- 課題内容 1 -
馬籠宿の旅行記では、17時以降に車が通れるようになった後も、筆者はバイクで宿場町を通り抜けるのを控えるとしています。その理由を旅行記の記述に基づいて説明してください。
- 課題内容 2 -
馬籠宿の旅行記から、「目の前を大きな雲が流れていく。」から「そして今、長野との県境の馬籠まで来ている。」までを、一字も変えずに引用してください。

どうも栗はこのあたりの伝統的食材らしい。

有名な「栗きんとん」も元々は中津川が発祥だとか。

先ほど五平もちを食べたばかりだけど、何か栗のお菓子を買って食べてみようかな。









17時になってほとんどのお店が閉店してしまった中でまだ営業中だった槌馬屋というお土産屋さんの軒先で、「栗ふく」を購入。
「栗の形のカステラ生地」の中に「栗きんとん」に包まれた「まるごとの栗」が入っていた。思っていた以上にがっつりと「栗!」なお菓子だ。

満ち足りた気分でさらに先へ進む。









馬籠宿は日中は歩行者専用道路となっているけれど、17時以降は制限が解除されて車が通り始めた。
自分もバイクでゆっくり通り抜けてみたいとつい思ってしまうが、「住民以外の車両通行はお控えください」というお願いも掲示されているし、控えておこう。









展望広場の看板が見えてきた。
あともう少しだ。





ようやく宿場町を抜ける。
この先に、リリさんと腰掛けた展望台があるはずだ。







雨がまた強くなってきた。
濡れるのに慣れたとはいえ、ここまで強く降ると顔が滝のようになって、目を開けているのがつらい。

展望台まで行けば屋根があったはず。

石畳で足を滑らさないように注意しながら、無人の坂を小走りに駆け上がる。








展望台へ到着。
雨足もまもなく弱まり、山の香りのする湿った風が吹き抜けていく。

————とうとうその場所へ辿り着いた。




















あのときのリリさんの声が脳内に響く。


「あの山を越えると 中津川だよ。 美濃はよい国だねえ!」





雨が降っていることも忘れて、他に誰もいない静かな展望台をひとり散策。
吹き抜ける風が心地いい。





ベンチに腰掛けて大きく深呼吸を繰り返した。
目の前を大きな雲が流れていく。

そんな風景を独り占めしている。

風雨来記4に出会うまでの10年近く、ほとんど旅らしい旅をしてこなかった。
バイクでの長距離ツーリングはなおさら。
もうこの先バイクで長旅をすることはないと思っていた。

それが今、こうやって、何日も掛けて、京都から――
一昨日は富山との県境の種蔵へ。
そして今、長野との県境の馬籠まで来ている。

旅の折り返し地点。


まだまだ、行きたいスポットを巡りつつ京都まで無事戻るまで旅は長いけど、まずはここまで来られてよかった……。






恵那山の山頂が雲間から一瞬姿を見せ、また隠れていった。








ベンチは風雨にさらされてけっこうボロボロだ。
遮るものが何もないから仕方ないのかな。

データ項目:
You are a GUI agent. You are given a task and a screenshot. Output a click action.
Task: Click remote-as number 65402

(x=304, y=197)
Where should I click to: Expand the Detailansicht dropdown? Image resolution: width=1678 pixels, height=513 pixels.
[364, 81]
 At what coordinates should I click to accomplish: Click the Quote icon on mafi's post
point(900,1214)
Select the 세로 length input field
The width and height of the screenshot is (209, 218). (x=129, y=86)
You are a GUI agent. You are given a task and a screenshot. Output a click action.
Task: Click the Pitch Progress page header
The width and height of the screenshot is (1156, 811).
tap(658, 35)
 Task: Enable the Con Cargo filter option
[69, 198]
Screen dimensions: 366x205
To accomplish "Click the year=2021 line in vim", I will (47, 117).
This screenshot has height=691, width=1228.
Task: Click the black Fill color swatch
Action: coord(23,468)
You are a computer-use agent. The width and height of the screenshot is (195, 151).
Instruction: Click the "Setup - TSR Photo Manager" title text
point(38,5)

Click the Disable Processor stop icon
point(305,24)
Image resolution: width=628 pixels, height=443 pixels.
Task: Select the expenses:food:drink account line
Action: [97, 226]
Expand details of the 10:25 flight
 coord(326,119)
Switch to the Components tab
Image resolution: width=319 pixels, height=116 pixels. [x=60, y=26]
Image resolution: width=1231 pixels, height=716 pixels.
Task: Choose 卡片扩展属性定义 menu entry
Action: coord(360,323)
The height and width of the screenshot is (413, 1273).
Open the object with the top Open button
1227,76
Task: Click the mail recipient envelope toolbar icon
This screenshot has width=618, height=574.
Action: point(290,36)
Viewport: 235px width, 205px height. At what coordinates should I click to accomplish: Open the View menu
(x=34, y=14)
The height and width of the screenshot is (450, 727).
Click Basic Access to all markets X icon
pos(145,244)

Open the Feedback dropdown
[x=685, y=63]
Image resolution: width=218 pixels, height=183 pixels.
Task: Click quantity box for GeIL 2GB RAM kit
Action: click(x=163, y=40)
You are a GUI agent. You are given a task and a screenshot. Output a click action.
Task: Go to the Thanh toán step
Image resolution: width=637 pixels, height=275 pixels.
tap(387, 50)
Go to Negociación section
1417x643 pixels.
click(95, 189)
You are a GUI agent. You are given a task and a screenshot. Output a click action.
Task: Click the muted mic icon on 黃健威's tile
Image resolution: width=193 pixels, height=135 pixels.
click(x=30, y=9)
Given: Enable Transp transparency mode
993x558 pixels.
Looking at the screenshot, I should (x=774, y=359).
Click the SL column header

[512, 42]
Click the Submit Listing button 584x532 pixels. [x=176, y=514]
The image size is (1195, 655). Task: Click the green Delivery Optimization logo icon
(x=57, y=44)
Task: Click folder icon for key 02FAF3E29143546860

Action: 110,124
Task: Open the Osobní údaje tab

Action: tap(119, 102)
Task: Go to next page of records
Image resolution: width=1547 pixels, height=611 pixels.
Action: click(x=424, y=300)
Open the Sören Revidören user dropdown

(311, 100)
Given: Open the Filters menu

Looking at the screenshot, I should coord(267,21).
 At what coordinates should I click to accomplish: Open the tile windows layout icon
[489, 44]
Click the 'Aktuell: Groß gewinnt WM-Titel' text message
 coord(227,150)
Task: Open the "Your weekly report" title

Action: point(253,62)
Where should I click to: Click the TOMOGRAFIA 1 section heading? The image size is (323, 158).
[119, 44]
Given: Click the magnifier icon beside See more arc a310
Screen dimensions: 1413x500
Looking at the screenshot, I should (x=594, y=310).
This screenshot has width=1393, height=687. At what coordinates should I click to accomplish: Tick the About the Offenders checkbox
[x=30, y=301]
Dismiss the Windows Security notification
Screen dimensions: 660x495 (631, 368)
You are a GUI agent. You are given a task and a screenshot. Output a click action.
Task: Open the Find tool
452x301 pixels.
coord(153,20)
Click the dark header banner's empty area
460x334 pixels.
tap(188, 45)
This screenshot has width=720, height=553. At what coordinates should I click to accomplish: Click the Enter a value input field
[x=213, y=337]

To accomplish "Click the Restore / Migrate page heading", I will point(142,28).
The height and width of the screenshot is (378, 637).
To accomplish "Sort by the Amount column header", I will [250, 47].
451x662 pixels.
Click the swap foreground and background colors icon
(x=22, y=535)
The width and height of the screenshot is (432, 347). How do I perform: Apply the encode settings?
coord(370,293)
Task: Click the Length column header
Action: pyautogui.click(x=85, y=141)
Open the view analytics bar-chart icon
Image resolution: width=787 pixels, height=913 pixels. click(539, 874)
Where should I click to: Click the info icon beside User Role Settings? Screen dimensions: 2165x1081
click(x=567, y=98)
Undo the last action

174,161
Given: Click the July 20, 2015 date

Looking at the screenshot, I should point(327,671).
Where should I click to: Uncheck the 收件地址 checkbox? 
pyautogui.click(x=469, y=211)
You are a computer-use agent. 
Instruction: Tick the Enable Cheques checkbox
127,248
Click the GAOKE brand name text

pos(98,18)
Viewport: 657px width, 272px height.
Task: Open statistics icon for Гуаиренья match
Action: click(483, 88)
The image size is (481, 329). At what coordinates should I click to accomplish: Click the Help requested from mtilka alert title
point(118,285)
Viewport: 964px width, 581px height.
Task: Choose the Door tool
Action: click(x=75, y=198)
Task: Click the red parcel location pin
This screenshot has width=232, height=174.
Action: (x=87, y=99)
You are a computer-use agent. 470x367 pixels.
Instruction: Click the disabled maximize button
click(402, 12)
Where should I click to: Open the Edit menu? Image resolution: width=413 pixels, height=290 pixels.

- 実行結果 1 -
「住民以外の車両通行はお控えください」というお願いが掲示されているからです。筆者はバイクでゆっくり通り抜けてみたいと思いながらも、この掲示を理由に控えることにしています。

- 実行結果 2 -
目の前を大きな雲が流れていく。

そんな風景を独り占めしている。

風雨来記4に出会うまでの10年近く、ほとんど旅らしい旅をしてこなかった。
バイクでの長距離ツーリングはなおさら。
もうこの先バイクで長旅をすることはないと思っていた。

それが今、こうやって、何日も掛けて、京都から――
一昨日は富山との県境の種蔵へ。
そして今、長野との県境の馬籠まで来ている。